I've got aloes, but they're in pots. We'll plant the usual garden stuff; tomatoes, beans, greens, squash, etc. The only plant that will be new to the rotation this year will be a small patch of wheat, because my son wants to make his own flour, and we've got enough land to do some corn this year.

That said; I'm pretty fanatical about people containing their smoking to a small patio section or wandering around the land, just cause I don't want butts, ashes, etc., getting in the pool...but I guess I will further contain it to just the patio, because most of the smokers I know have military backgrounds, and all of them field strip their cigarettes, so tobacco could get everywhere, given the prevailing winds of the prairie.

That said; I've smoked for years.

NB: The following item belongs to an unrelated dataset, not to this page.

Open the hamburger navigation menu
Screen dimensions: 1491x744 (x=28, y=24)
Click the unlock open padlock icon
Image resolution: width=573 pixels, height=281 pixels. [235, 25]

I've never successfully quit. I'm trying again now with the patch. Nicotine itself isn't really that dangerous, it's the inhaling of burning materials. And the smell of an ashtray of cigarette butts is about the most vile thing in the world. I don't let anyone smoke in the house, or in my car, or anywhere else where the smell could permeate and ruin things. I don't smoke around non-smokers...or anywhere where non-smokers might congregate; in other words, I make it as difficult as possible for myself to smoke. I know it's a bad idea to smoke, I know that the smell is obnoxious, I realize it makes me look stupid...I don't need everyone else piling on too, ya know? (That said; that cigarette after an outstanding high...or the one after sex...those will be the ones I miss the most...)

As to people who want to grow their own tobacco...good on them. I'd feel the same way about someone who grew their own hops, or lavender or herb garden. It's no skin off my nose how people decide to circumvent ridiculous laws.
posted by dejah420 at 10:40 AM on February 26, 2011


I *think* the smoking is mostly an issue from discarded butts, or if someone's ashing right on your plants. We've found when we explain to smokers about the tobacco mosaic virus and infecting our (fairly impressive) garden, people are very gracious about smoking in one spot and carefully discarding their butts, rather than wandering around ashing. (Since people enjoy being invited to our garden.) When it's not just, "SMOKERS MUST STAND IN QUARANTINE" but "So my husband has 30 varieties of super-hot heirloom peppers, and cigarettes can carry this virus that survives 100 years in dried tobacco debris that can kill them!" people are usually like, "Holy shit! That's crazy! I will definitely stand over here!" It is also helpful to send them home with super-hot heirloom peppers. :)

We knew a gardener whose yard was up against a convenience store parking lot with a slight slope. All her plants kept getting infected and she couldn't figure out why, until it finally dawned on her that people were dropping their butts in the parking lot, they were rolling "downhill" and either into her yard or the water runoff from the parking lot was carrying small amounts of debris into her yard. That problem wasn't solvable, since you can't police a whole parking lot of shoppers. She finally moved instead.